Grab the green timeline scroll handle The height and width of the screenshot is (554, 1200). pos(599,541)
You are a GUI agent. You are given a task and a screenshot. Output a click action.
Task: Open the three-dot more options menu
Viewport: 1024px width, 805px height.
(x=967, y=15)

§ §

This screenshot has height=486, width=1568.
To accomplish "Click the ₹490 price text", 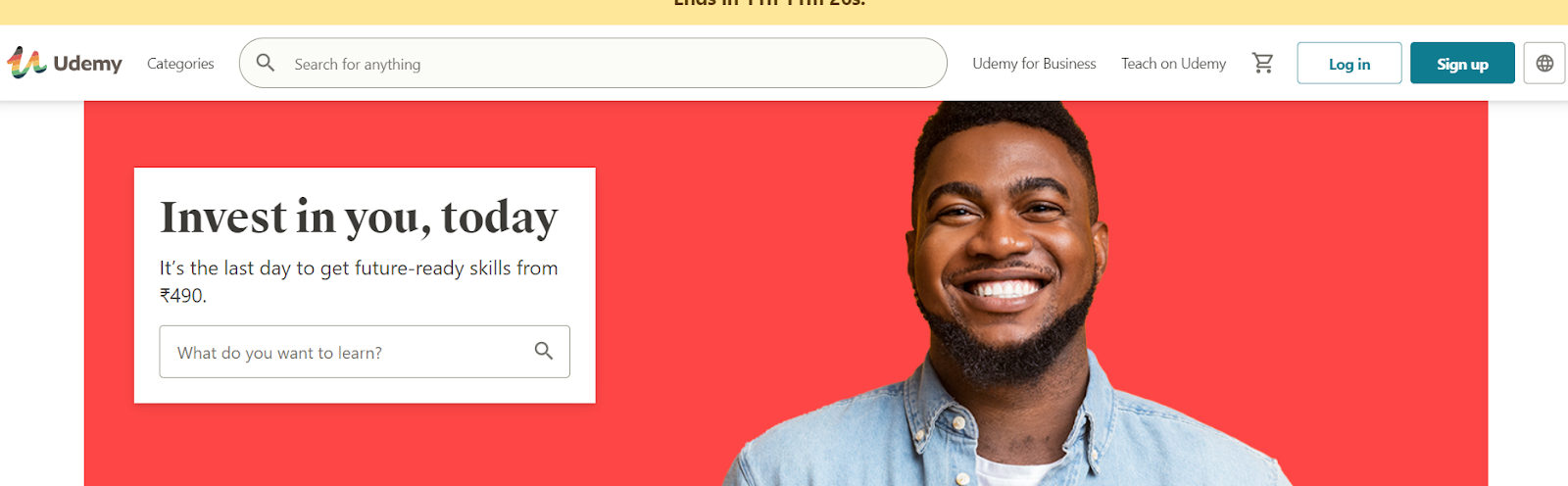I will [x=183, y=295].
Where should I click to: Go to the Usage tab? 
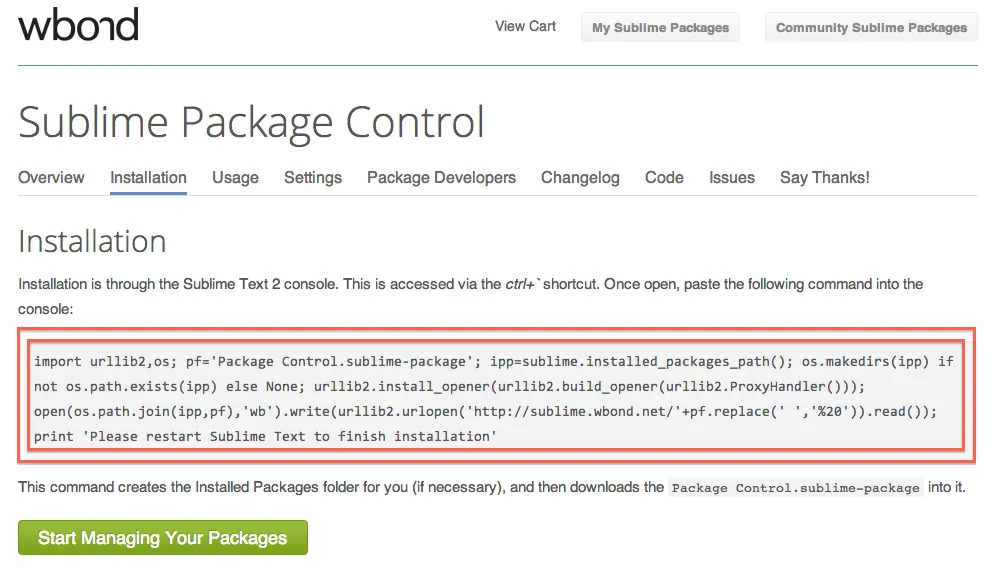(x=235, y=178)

§ §

Your task is to retype the entries verbatim, starting with the line that holds "Grab the green" and stopping after the line that holds "Task: Open the three-dot more options menu".

Grab the green timeline scroll handle The height and width of the screenshot is (554, 1200). pos(599,541)
You are a GUI agent. You are given a task and a screenshot. Output a click action.
Task: Open the three-dot more options menu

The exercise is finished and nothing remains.